**Aim of the exercise:** Of the lines below, write out exactly those from the line with "Given: Click the" through the line with "Task: Open Microsoft Excel from the taskbar", both included, and skip the rest.

**Available data:**
=====
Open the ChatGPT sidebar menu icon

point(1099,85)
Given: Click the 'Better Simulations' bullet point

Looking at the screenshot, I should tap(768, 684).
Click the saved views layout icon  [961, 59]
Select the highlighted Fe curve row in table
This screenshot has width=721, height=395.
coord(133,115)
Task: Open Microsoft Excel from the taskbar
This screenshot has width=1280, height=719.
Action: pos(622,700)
=====
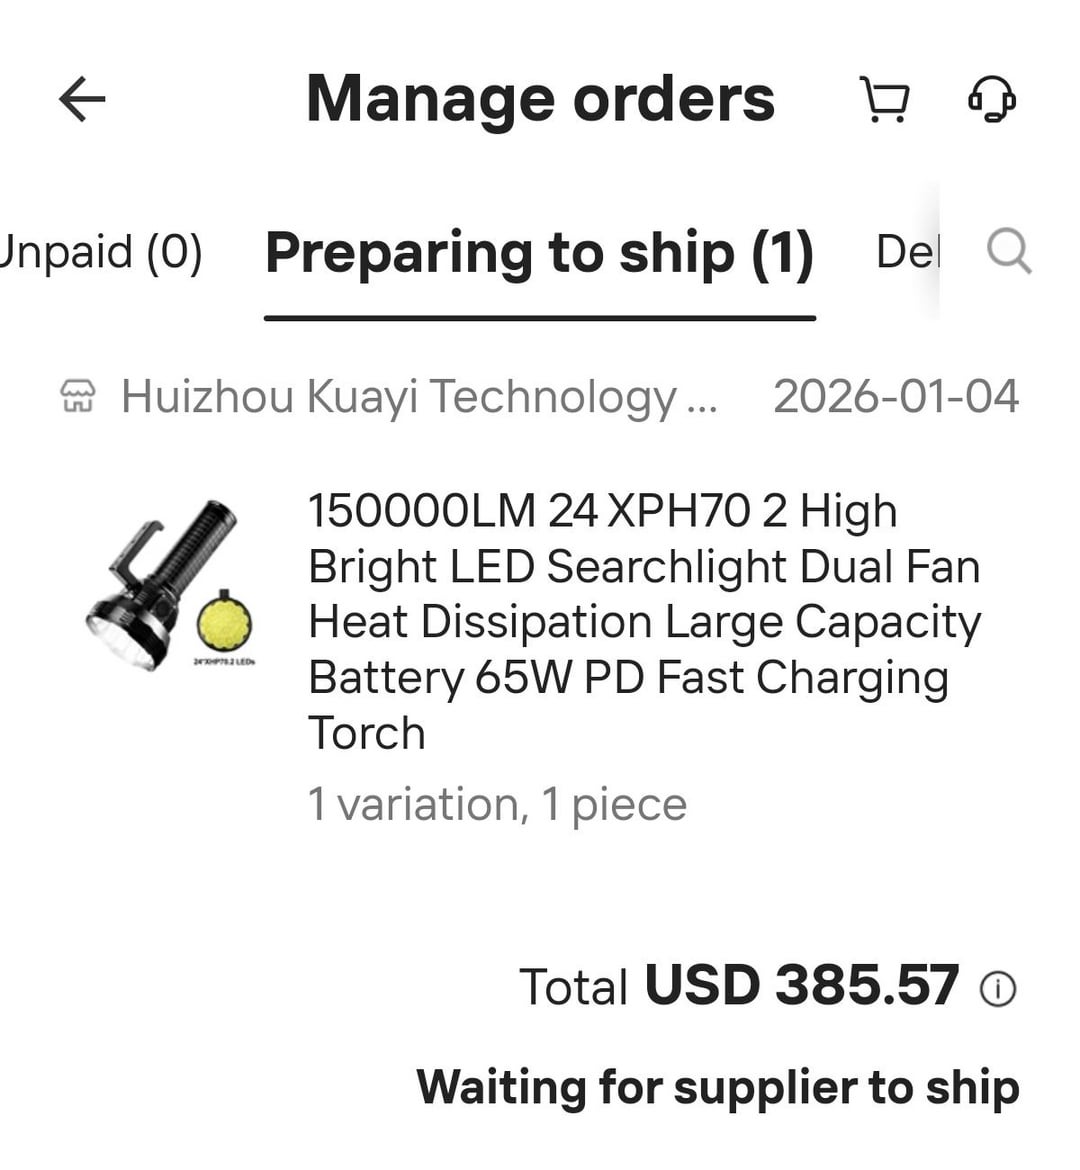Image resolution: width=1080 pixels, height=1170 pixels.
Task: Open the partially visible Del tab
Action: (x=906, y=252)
=====
**Exercise response:**
Given: Click the 'Better Simulations' bullet point

Looking at the screenshot, I should tap(768, 684).
Click the saved views layout icon  [961, 59]
Select the highlighted Fe curve row in table
This screenshot has width=721, height=395.
coord(133,115)
Task: Open Microsoft Excel from the taskbar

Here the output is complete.